TASK:
Look through the entries below and show every line containing the word "agent".

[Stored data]

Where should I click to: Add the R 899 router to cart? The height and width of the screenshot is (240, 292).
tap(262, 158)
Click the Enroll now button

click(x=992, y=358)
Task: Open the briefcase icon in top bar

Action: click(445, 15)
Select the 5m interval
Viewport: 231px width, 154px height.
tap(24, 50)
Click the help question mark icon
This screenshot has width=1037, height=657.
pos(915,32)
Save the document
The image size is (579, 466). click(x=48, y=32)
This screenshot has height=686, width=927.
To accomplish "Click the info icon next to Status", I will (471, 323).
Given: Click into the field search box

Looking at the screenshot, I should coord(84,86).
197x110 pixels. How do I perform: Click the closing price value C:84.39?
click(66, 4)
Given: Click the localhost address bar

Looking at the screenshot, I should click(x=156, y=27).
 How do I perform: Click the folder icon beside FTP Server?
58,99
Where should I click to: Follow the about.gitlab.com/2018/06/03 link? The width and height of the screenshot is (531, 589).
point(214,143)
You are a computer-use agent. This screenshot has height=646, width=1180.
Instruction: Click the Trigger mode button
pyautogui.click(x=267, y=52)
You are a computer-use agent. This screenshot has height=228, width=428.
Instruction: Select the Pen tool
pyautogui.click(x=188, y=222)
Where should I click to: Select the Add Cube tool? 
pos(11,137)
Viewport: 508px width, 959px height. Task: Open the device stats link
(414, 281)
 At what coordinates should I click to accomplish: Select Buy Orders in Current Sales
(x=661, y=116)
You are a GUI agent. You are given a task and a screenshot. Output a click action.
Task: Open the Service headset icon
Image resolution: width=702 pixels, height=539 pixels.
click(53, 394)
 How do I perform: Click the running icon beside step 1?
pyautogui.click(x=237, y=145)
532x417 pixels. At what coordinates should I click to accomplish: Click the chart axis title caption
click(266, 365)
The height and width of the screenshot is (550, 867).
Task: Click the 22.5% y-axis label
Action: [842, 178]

RESULT OF THE TASK:
You are a computer-use agent. This screenshot has height=646, width=1180.
You are a computer-use agent. This screenshot has height=228, width=428.
You are a GUI agent. You are given a task and a screenshot. Output a click action.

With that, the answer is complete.